Rasmea Odeh, a Palestinian who was convicted of a terrorist attack in Israel that killed two people and also helped plan the Day Without a Woman strike, agreed to leave the United States in a plea deal to avoid jail time.

Odeh served ten years in an Israeli prison before she was freed in a "prisoner exchange." She was able to come to the United States in 2004 after hiding her crimes in immigration documents. Odeh was charged with immigration fraud in 2014, but she said she was suffering from PTSD when she filled out her application.

Odeh was allowed to go through another trial after an appeals court ruled there should be an expert witness testifying that she had PTSD.

Odeh will plead "guilty to unlawful procurement of naturalization," the Washington Times reported on Friday. She will avoid 18 months in prison by pleading guilty to this charge.

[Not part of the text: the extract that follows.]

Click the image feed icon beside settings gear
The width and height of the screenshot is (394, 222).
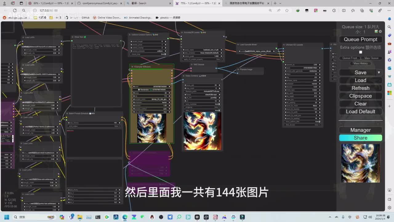coord(376,31)
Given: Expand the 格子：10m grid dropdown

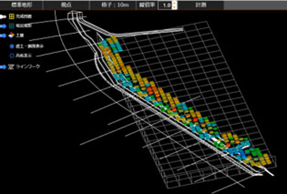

Cornell law professor William Jacobson weighed in on her court case.

"She was convicted of immigration fraud in the first trial, and would have been convicted in the re-trial," Jacobson wrote in an email to the Examiner.

"Her new defense that PTSD caused her to falsely answer simple questions on her naturalization papers about past convictions and imprisonment was laughable," he continued. "Rasmea and her supporters invented an alternate universe based on hatred of Israel, but alternate universes tend not to do very well in court when faced with real world evidence."

Jacobson added that while Odeh's supporters have claimed this is a victory for her, it is actually the opposite.

"This is a devastating defeat not only for Rasmea, but for the anti-Israel activists backing her. By taking a plea, she sold out her supporters, just like she sold out dozens of her fellow terrorists when she confessed to the deadly supermarket bombing in 1969," Jacobson wrote.

Before she is set to leave the United States, she will speak at the conference of Jewish Voices for Peace in Chicago, Illinois.